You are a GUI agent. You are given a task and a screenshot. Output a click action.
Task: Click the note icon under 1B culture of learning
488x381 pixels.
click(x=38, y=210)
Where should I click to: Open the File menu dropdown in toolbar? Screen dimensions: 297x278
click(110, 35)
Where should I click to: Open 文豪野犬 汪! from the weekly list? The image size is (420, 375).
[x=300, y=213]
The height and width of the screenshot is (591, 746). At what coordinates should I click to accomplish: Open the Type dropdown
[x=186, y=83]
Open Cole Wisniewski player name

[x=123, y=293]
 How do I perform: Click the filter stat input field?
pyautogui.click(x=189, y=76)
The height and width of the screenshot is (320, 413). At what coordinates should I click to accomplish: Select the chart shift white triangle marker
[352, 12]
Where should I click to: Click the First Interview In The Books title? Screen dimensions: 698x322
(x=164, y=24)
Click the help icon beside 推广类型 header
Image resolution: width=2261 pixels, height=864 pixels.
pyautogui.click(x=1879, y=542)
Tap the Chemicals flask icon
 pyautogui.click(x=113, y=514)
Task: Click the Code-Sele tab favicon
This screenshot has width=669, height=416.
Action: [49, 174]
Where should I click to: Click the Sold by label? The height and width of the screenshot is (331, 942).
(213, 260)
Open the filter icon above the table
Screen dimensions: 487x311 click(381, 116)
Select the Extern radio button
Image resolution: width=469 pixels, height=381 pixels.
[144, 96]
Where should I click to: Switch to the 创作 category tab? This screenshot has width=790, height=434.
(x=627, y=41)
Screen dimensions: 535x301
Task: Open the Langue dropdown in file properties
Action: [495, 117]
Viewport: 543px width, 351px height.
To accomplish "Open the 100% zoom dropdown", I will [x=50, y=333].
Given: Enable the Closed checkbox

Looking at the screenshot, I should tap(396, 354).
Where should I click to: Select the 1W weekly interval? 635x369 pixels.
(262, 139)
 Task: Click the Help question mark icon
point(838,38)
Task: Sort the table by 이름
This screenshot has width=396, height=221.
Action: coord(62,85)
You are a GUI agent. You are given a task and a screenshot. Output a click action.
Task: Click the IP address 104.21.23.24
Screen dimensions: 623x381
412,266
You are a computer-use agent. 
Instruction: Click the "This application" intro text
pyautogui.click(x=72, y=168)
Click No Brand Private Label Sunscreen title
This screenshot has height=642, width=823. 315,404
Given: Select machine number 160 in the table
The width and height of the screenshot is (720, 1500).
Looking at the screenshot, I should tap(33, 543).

> _Short task_
Arrange everything in the records from the line containing "Where should I click to: Select" down to the line containing "pyautogui.click(x=72, y=168)" as a Markdown table with the columns Row and Line, numbering each row and leaving out any blank lines.

> _Solved exercise_
| Row | Line |
|---|---|
| 1 | Where should I click to: Select the 1W weekly interval? 635x369 pixels. |
| 2 | (262, 139) |
| 3 |  Task: Click the Help question mark icon |
| 4 | point(838,38) |
| 5 | Task: Sort the table by 이름 |
| 6 | This screenshot has width=396, height=221. |
| 7 | Action: coord(62,85) |
| 8 | You are a GUI agent. You are given a task and a screenshot. Output a click action. |
| 9 | Task: Click the IP address 104.21.23.24 |
| 10 | Screen dimensions: 623x381 |
| 11 | 412,266 |
| 12 | You are a computer-use agent.  |
| 13 | Instruction: Click the "This application" intro text |
| 14 | pyautogui.click(x=72, y=168) |